[Task to complete]
Please rewrite the passage on bicycle trainers below from "A bicycle trainer, also" up to and including "are not favorable.", replacing "turbo trainer" with "indoor trainer".

[Text under study]
-*-
A bicycle trainer, also known as a turbo trainer, is a piece of equipment that makes it possible to ride a bicycle while it remains stationary. They are commonly used to warm up before races, or when riding conditions outside are not favorable.

== Operation ==
A trainer consists of a frame, a clamp to hold the bicycle securely, a roller that presses up against the rear wheel, and a mechanism that provides resistance when the pedals are turned. In a wind trainer, the roller drives fan blades that create air resistance. These are typically the least expensive and noisiest trainers. Magnetic trainers have magnets and a conducting flywheel operating as an eddy current brake. They are moderately expensive and moderately noisy. Some magnetic trainers have handlebar-mounted control boxes to change the level of resistance during a training session. Fluid trainers use liquid-filled chambers to create resistance. They are the most expensive and quietest trainers. A small number of trainers use a centrifugal pressure mechanism to create resistance, involving pressure plates, ball bearings and specially shaped grooves. These are similar to fluid trainers in price and performance.
-*-
[Information shown]
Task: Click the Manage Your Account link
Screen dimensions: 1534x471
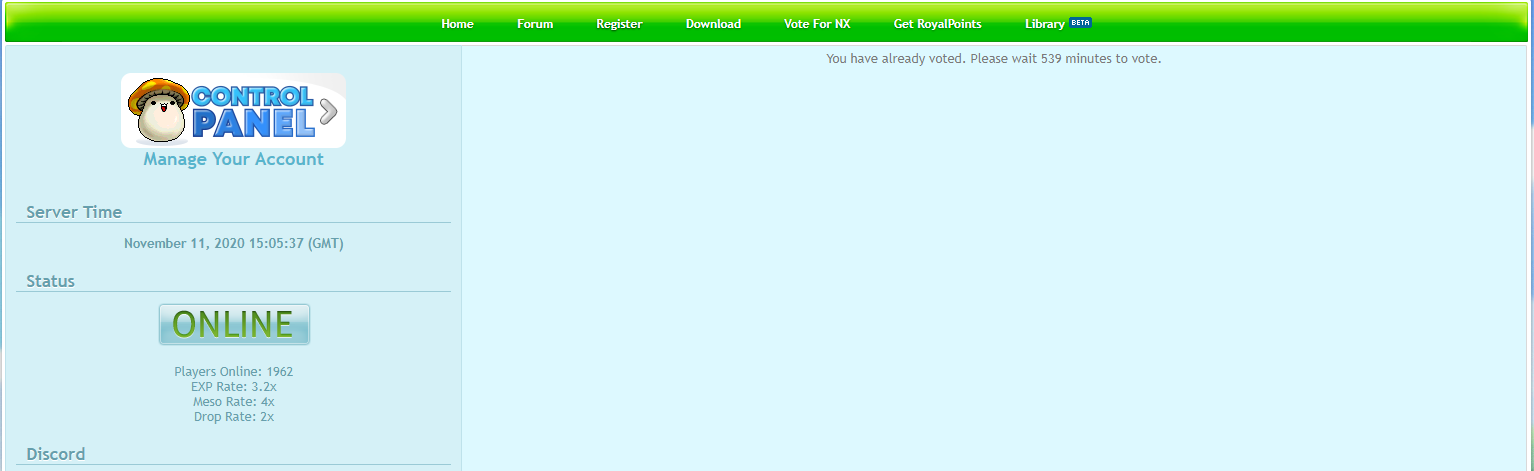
-*-
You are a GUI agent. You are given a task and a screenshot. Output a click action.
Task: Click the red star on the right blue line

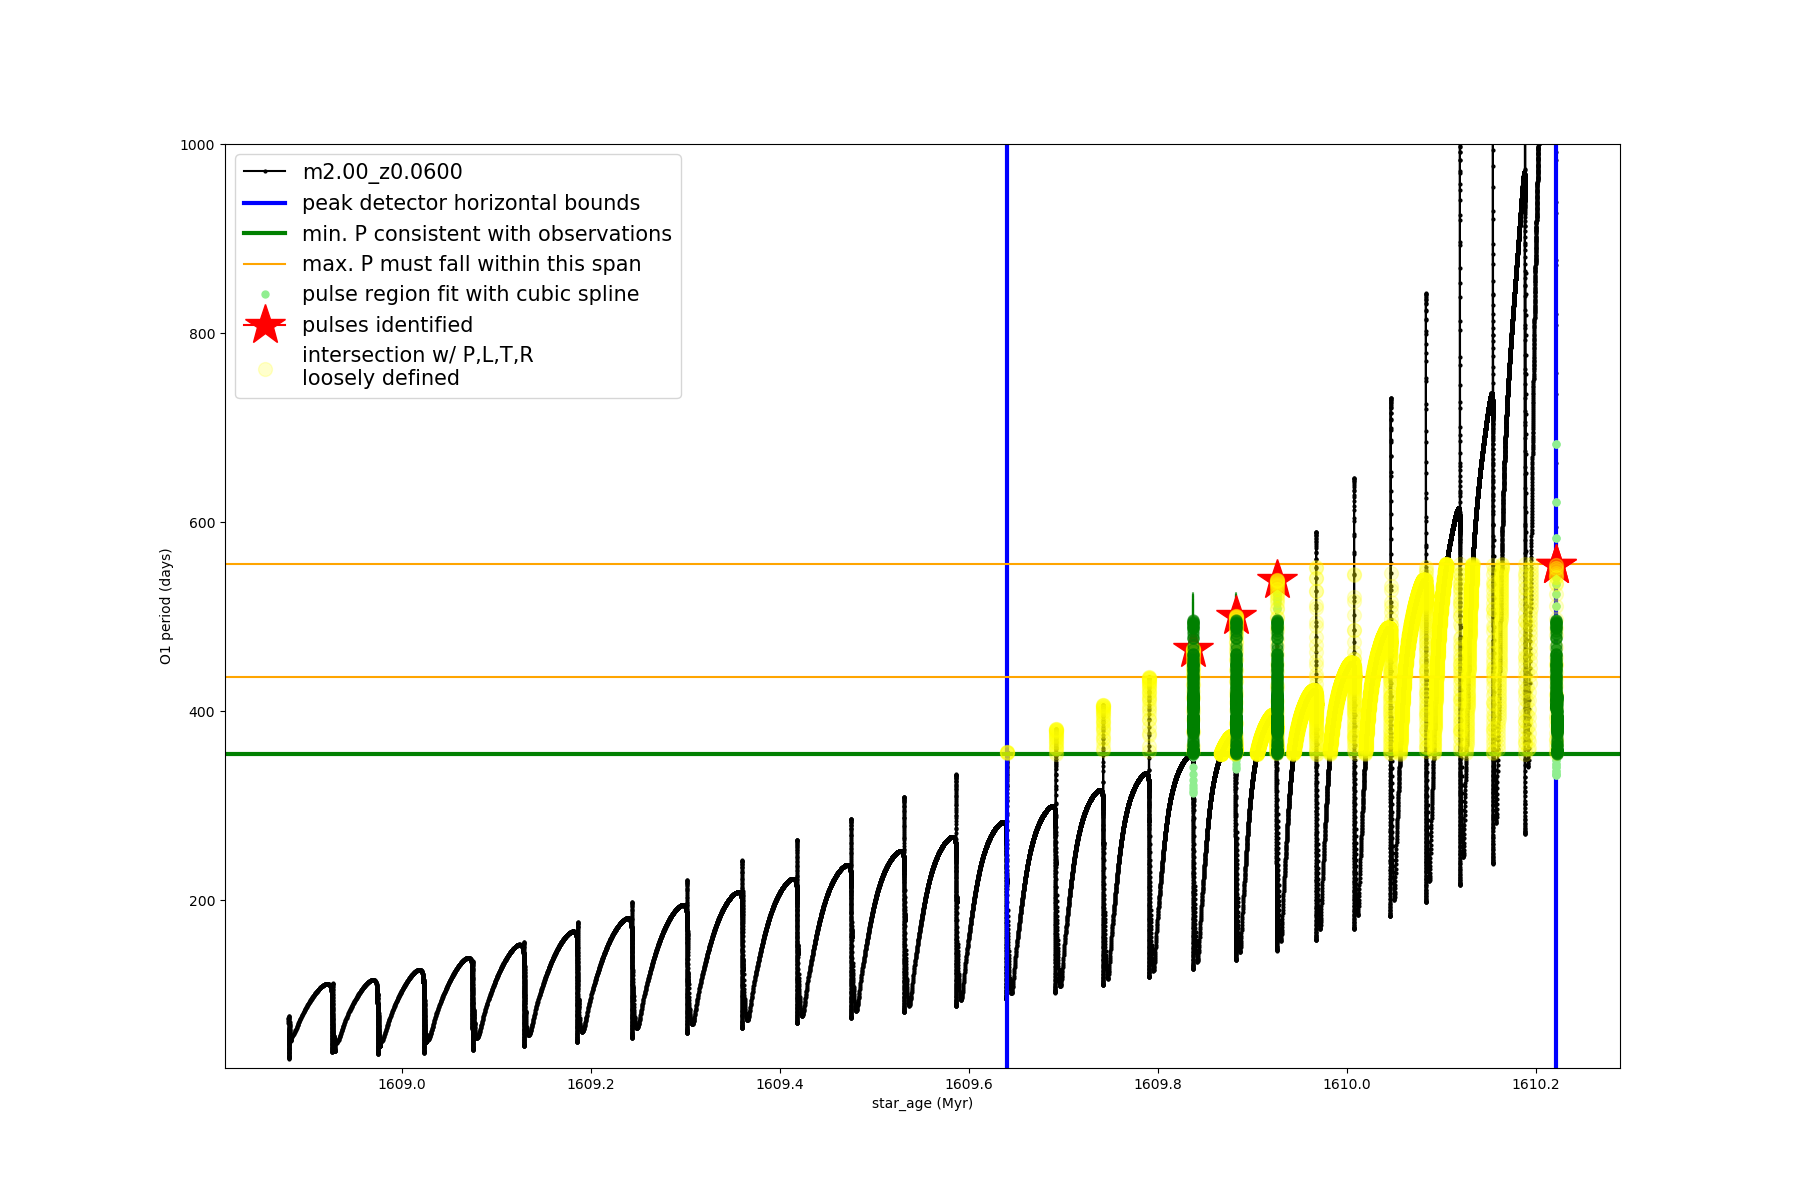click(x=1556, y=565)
-*-
[Exercise result]
A bicycle trainer, also known as a indoor trainer, is a piece of equipment that makes it possible to ride a bicycle while it remains stationary. They are commonly used to warm up before races, or when riding conditions outside are not favorable.